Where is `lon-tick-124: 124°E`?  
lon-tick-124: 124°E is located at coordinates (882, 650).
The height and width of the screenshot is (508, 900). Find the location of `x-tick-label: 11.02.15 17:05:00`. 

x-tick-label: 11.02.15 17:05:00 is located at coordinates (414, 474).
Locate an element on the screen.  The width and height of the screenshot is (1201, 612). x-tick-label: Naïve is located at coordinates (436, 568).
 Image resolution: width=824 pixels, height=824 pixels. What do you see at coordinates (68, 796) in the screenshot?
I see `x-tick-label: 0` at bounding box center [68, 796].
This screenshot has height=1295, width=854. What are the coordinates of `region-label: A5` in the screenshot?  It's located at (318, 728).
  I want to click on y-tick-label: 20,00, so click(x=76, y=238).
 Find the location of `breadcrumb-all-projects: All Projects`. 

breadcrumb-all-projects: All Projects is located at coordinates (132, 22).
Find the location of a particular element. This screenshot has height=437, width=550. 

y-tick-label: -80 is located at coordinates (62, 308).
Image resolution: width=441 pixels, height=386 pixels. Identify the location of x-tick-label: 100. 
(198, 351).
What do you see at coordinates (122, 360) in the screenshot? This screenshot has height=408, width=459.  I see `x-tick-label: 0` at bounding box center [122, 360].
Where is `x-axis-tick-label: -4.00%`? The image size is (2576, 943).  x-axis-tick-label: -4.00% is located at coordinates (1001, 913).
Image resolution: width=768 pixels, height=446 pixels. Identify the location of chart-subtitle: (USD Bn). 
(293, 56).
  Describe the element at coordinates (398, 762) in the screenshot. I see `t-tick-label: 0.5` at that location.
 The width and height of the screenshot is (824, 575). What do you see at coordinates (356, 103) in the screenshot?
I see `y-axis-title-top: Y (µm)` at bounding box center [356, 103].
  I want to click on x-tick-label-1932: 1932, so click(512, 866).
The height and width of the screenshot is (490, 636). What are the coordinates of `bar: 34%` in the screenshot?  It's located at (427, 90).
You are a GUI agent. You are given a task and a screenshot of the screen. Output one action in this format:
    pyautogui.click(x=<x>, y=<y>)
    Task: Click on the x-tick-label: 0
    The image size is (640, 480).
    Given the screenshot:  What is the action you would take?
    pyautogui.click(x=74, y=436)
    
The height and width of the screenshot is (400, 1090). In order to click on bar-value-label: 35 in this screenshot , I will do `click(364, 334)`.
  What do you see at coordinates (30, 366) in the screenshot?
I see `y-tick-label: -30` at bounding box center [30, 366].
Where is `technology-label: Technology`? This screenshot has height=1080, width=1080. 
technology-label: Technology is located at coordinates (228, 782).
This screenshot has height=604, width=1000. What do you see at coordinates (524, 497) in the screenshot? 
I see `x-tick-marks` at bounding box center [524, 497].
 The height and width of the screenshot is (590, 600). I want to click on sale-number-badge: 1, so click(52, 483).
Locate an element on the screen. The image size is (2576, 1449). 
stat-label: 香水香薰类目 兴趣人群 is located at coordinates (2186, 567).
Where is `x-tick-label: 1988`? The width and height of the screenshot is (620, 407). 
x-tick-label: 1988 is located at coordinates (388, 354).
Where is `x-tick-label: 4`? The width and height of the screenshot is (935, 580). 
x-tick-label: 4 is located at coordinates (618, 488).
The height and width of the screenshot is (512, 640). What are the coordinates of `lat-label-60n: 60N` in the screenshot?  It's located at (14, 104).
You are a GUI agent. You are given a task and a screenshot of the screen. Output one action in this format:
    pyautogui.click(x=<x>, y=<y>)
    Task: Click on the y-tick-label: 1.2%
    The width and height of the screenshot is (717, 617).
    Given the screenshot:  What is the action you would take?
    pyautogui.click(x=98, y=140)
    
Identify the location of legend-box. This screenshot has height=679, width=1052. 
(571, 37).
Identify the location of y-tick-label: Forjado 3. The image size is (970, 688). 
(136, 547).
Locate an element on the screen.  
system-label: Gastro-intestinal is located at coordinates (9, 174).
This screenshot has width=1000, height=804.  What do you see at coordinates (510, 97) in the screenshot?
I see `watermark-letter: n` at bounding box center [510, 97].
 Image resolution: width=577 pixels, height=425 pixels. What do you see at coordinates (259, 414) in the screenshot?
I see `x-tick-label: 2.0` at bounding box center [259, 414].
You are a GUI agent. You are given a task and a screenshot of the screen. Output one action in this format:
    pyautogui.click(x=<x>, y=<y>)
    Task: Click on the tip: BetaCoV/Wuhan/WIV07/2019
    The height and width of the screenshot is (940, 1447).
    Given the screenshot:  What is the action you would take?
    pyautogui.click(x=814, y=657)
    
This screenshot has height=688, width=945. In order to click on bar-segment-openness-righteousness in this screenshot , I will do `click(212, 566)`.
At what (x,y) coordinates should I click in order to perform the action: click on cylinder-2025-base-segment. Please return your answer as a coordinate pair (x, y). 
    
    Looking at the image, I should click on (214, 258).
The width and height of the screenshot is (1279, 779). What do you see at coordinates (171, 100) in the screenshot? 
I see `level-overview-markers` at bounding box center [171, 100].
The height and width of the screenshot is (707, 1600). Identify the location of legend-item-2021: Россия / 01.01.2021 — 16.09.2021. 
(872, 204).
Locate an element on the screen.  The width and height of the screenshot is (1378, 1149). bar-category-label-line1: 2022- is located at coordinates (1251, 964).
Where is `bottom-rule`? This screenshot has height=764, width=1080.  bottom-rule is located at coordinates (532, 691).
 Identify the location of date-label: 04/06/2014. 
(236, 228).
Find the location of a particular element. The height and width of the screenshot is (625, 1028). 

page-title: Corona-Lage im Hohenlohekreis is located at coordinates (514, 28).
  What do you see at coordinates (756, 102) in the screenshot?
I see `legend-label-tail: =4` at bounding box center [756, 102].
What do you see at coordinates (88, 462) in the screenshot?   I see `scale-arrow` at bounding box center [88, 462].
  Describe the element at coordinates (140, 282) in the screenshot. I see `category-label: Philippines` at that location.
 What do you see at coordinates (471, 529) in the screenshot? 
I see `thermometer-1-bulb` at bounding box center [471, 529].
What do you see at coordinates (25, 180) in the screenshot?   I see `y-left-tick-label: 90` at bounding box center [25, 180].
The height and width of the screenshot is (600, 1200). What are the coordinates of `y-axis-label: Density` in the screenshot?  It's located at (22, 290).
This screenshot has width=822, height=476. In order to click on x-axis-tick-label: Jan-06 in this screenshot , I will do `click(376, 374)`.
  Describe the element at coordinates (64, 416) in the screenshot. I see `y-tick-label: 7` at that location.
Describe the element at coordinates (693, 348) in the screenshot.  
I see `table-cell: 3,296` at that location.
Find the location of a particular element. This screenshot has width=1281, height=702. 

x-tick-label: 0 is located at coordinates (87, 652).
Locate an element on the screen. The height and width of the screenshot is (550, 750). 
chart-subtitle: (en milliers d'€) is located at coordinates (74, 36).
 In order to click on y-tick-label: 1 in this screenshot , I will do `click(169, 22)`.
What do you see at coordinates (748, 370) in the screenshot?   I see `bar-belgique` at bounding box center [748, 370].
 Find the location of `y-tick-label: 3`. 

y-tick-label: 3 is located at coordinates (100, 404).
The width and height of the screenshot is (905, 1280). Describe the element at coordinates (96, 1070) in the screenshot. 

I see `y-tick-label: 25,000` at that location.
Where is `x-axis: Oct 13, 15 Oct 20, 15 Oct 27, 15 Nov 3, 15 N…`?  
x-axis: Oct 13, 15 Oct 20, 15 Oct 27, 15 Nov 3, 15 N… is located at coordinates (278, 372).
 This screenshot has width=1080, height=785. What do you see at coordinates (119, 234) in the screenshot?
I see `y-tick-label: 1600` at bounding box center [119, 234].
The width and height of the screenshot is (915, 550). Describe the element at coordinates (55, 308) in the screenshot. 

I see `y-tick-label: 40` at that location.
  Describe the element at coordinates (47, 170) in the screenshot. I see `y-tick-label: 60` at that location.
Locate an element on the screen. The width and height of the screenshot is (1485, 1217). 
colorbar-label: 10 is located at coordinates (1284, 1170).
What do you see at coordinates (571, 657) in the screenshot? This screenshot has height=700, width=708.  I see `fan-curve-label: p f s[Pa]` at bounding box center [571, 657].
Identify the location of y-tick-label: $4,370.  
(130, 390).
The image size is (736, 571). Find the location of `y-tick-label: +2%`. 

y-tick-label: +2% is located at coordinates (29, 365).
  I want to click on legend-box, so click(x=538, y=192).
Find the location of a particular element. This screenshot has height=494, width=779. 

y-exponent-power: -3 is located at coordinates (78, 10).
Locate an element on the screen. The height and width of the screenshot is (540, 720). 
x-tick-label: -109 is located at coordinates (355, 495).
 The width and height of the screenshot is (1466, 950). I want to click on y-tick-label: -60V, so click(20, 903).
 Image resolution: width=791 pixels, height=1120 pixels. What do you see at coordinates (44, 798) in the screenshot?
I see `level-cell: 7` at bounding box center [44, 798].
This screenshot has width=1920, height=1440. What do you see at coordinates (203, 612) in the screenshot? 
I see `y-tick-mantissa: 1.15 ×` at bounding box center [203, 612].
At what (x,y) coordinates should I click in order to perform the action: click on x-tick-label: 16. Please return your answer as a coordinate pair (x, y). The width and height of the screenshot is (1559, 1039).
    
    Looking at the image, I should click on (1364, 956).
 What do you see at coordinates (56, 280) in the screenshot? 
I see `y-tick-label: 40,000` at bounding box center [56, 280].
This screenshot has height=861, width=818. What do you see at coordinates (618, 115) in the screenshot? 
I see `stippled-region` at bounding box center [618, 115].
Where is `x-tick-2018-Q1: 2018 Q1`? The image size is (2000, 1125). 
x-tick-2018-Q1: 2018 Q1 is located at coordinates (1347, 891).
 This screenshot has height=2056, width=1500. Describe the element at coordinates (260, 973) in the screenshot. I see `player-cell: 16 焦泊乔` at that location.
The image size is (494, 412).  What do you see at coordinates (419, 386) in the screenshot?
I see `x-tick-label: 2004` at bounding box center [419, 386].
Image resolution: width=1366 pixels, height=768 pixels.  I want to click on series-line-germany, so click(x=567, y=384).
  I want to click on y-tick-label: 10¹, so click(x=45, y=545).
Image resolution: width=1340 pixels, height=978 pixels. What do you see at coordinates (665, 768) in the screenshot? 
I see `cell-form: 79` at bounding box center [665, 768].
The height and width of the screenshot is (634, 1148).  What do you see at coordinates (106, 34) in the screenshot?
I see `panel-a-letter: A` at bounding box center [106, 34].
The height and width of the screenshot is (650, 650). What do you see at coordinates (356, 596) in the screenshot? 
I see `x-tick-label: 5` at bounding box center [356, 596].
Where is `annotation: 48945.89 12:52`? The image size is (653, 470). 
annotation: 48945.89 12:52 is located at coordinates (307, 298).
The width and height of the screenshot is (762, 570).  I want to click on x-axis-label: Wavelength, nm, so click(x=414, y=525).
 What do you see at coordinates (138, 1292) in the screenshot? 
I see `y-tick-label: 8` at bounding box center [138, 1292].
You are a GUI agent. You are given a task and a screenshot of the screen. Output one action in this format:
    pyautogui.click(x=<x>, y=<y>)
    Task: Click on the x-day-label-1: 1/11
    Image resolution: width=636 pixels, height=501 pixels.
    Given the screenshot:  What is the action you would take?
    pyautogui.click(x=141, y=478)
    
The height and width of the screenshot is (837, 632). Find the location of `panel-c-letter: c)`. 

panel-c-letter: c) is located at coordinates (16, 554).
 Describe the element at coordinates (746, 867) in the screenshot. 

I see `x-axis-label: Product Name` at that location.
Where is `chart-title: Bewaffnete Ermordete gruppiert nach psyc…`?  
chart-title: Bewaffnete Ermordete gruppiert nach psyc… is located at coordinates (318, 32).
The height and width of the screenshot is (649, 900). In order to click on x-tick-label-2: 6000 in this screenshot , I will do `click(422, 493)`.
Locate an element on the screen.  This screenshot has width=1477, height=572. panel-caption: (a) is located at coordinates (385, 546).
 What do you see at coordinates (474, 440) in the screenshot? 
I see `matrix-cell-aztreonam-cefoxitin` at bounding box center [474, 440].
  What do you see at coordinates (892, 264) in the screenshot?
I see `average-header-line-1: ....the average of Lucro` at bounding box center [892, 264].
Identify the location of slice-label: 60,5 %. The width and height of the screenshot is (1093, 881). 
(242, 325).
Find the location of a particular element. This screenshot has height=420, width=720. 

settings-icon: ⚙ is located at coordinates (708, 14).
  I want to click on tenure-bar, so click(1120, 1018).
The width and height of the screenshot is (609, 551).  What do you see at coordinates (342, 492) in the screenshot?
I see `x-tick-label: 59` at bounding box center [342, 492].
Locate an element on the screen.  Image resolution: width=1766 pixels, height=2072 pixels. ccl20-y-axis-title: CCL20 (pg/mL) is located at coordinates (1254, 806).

Assignment
Switch "coordinate pair" to "point" in the listing lines starting at the line containing "is (540, 720)." and ending at the line containing "Looking at the image, I should click on (1364, 956).". Reproduce only those lines, with nothing else altered.

Task solution
Locate an element on the screen. The height and width of the screenshot is (540, 720). 
x-tick-label: -109 is located at coordinates (355, 495).
 The width and height of the screenshot is (1466, 950). I want to click on y-tick-label: -60V, so click(20, 903).
 Image resolution: width=791 pixels, height=1120 pixels. What do you see at coordinates (44, 798) in the screenshot?
I see `level-cell: 7` at bounding box center [44, 798].
This screenshot has width=1920, height=1440. What do you see at coordinates (203, 612) in the screenshot? 
I see `y-tick-mantissa: 1.15 ×` at bounding box center [203, 612].
At what (x,y) coordinates should I click in order to perform the action: click on x-tick-label: 16. Please return your answer as a point (x, y). The width and height of the screenshot is (1559, 1039).
    
    Looking at the image, I should click on (1364, 956).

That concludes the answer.